Start TASK INPUTS
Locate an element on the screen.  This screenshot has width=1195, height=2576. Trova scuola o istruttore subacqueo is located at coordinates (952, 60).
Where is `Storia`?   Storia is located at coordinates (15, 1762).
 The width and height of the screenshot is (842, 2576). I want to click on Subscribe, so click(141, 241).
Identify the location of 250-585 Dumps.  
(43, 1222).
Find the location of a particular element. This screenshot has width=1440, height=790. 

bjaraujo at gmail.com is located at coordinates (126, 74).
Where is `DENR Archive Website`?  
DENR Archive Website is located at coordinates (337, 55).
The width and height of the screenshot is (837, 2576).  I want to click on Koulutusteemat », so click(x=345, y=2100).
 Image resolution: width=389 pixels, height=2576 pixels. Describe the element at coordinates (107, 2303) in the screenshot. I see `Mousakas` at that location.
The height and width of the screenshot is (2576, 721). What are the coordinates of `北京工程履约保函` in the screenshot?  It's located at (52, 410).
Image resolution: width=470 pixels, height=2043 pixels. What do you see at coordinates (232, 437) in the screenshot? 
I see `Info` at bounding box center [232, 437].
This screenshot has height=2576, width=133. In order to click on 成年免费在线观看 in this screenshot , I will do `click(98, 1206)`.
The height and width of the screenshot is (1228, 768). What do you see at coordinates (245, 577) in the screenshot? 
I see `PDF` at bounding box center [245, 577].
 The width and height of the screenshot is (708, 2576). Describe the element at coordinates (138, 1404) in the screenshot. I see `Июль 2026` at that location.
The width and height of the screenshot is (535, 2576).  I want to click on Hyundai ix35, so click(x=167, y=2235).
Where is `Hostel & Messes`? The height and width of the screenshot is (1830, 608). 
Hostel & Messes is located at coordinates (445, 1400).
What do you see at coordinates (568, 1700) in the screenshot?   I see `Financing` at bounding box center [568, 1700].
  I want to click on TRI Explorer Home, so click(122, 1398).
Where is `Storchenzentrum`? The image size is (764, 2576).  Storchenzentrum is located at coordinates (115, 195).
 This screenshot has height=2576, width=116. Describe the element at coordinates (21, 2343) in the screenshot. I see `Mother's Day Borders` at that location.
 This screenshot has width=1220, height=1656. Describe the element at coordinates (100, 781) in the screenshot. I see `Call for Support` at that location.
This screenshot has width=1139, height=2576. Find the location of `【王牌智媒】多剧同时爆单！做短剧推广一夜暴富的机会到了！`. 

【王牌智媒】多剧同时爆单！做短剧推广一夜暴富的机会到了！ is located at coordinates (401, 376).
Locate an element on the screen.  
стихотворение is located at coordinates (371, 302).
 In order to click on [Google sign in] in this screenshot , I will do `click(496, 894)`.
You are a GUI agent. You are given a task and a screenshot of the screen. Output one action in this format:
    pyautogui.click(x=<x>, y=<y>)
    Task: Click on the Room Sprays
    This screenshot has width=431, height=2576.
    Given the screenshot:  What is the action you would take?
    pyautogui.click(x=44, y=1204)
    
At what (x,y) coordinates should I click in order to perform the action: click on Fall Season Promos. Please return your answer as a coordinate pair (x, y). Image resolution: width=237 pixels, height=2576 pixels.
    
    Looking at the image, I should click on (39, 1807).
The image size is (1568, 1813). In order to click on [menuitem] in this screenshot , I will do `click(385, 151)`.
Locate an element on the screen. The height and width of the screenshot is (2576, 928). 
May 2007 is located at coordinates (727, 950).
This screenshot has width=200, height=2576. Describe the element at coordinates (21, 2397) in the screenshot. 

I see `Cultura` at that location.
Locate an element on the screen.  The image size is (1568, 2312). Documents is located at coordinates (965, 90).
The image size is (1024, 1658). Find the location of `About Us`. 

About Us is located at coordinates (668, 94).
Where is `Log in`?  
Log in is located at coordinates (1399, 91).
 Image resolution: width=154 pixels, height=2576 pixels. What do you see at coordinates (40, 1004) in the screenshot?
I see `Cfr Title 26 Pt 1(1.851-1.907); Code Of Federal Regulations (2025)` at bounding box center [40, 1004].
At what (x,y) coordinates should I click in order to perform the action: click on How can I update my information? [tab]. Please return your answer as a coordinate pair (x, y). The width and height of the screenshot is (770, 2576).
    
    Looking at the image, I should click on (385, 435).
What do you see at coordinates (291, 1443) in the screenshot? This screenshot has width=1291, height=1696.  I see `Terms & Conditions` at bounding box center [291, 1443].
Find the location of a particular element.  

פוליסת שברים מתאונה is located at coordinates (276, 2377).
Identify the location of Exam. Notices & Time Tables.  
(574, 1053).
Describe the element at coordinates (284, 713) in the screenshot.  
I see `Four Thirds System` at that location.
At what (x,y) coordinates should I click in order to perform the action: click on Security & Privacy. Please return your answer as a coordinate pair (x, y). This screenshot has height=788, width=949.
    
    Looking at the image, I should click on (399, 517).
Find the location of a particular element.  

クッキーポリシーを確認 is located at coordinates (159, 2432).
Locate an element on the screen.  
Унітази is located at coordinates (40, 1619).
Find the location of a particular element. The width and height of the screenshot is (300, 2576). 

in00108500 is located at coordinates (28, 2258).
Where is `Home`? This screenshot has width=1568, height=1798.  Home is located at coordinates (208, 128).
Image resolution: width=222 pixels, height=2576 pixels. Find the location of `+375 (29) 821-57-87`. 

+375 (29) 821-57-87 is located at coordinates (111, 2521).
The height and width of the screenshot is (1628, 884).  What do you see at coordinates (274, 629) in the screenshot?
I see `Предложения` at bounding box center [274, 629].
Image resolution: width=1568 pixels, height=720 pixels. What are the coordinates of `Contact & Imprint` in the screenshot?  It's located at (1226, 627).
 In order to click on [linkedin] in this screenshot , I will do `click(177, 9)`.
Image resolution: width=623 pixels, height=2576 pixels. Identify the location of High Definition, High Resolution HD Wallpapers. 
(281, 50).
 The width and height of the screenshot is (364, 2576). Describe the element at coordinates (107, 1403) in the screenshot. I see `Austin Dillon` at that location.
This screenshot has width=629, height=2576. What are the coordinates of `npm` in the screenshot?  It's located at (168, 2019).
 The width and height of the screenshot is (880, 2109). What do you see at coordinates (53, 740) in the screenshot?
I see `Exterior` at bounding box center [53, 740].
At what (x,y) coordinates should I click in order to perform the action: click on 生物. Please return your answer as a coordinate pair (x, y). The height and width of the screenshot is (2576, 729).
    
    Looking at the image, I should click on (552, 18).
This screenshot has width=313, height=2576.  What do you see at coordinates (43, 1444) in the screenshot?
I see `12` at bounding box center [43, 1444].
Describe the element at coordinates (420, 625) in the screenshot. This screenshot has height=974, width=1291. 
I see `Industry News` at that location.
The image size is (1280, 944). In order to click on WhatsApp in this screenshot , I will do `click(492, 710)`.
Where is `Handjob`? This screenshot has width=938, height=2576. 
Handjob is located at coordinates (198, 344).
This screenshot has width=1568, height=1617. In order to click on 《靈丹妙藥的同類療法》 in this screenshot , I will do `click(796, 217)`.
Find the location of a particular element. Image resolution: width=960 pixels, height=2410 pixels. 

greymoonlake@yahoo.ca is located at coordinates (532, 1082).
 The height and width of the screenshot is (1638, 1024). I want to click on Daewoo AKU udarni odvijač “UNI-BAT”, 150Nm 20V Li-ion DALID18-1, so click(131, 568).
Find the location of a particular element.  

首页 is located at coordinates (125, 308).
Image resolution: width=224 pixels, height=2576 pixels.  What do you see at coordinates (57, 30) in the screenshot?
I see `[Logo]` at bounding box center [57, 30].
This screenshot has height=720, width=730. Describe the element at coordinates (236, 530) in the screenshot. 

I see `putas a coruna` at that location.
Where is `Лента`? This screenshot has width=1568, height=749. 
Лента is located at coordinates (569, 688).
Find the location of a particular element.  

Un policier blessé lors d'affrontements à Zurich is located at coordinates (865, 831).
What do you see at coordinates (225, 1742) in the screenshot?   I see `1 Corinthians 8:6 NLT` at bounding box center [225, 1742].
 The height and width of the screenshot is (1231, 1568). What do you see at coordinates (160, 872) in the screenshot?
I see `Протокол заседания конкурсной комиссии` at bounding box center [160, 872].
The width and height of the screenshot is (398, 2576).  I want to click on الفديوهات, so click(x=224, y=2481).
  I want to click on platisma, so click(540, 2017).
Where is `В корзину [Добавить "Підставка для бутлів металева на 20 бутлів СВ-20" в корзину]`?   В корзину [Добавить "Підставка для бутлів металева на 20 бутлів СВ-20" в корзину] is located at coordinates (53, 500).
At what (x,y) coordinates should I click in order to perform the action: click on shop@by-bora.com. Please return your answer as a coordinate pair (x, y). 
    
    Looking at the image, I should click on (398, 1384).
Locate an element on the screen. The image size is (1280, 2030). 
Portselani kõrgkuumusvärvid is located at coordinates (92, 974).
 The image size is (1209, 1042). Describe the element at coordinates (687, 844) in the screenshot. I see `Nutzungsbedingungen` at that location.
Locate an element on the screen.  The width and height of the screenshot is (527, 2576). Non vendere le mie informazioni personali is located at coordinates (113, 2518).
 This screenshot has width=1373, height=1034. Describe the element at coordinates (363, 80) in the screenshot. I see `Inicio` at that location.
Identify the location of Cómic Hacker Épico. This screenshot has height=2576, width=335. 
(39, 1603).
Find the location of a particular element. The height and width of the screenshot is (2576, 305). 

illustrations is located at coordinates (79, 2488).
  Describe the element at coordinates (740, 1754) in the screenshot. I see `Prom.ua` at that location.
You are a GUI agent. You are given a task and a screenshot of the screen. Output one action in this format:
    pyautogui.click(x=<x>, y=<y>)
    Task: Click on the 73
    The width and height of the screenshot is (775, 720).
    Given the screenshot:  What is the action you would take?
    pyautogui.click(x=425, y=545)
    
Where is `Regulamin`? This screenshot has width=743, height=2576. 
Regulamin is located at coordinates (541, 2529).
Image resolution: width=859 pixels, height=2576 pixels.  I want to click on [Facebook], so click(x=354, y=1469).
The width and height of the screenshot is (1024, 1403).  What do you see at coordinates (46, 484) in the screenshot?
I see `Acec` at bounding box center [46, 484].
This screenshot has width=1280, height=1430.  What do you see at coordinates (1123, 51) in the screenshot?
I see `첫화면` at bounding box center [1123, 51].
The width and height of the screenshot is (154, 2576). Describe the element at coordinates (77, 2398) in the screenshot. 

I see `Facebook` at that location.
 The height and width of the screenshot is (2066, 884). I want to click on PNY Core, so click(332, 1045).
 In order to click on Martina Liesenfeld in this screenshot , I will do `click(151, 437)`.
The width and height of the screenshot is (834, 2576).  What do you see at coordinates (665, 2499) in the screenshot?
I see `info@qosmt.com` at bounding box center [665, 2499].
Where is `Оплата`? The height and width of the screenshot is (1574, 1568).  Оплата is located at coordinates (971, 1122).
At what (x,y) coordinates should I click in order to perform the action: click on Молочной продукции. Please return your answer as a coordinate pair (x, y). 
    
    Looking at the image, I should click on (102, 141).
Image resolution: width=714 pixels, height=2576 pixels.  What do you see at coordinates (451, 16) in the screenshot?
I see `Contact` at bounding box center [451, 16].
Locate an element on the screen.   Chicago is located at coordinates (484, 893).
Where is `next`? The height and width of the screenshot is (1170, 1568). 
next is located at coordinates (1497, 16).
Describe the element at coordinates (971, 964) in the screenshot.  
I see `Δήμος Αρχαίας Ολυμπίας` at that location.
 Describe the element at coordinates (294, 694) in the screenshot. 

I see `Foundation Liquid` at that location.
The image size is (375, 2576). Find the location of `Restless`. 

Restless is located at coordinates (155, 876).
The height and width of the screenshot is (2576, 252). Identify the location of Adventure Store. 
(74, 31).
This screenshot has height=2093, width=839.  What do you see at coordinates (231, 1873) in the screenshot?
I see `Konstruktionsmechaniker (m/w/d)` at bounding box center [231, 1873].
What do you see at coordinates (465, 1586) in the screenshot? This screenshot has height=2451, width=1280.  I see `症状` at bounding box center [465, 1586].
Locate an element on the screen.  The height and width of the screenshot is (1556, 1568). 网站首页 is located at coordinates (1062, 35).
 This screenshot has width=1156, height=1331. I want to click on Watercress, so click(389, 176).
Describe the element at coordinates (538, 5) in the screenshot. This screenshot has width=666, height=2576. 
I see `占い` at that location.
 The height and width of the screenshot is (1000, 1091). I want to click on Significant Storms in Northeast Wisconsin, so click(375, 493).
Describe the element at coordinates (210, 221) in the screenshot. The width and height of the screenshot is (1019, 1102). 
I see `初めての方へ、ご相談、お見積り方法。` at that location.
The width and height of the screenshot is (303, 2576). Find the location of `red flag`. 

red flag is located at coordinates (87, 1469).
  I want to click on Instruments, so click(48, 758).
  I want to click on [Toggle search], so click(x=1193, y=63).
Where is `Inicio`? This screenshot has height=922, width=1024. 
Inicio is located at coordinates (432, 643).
End TASK INPUTS
TASK:
Rewrite the material from the line with "coordinates (208, 128)." up to and including the line with "The width and height of the screenshot is (364, 2576).", replacing "pixels" with "px" and leaving everything else unchanged, and give only those lines.

RESULT:
Where is `Home`? This screenshot has width=1568, height=1798.  Home is located at coordinates (208, 128).
Image resolution: width=222 px, height=2576 px. Find the location of `+375 (29) 821-57-87`. 

+375 (29) 821-57-87 is located at coordinates (111, 2521).
The height and width of the screenshot is (1628, 884).  What do you see at coordinates (274, 629) in the screenshot?
I see `Предложения` at bounding box center [274, 629].
Image resolution: width=1568 px, height=720 px. What are the coordinates of `Contact & Imprint` in the screenshot?  It's located at (1226, 627).
 In order to click on [linkedin] in this screenshot , I will do `click(177, 9)`.
Image resolution: width=623 px, height=2576 px. Identify the location of High Definition, High Resolution HD Wallpapers. 
(281, 50).
 The width and height of the screenshot is (364, 2576). Describe the element at coordinates (107, 1403) in the screenshot. I see `Austin Dillon` at that location.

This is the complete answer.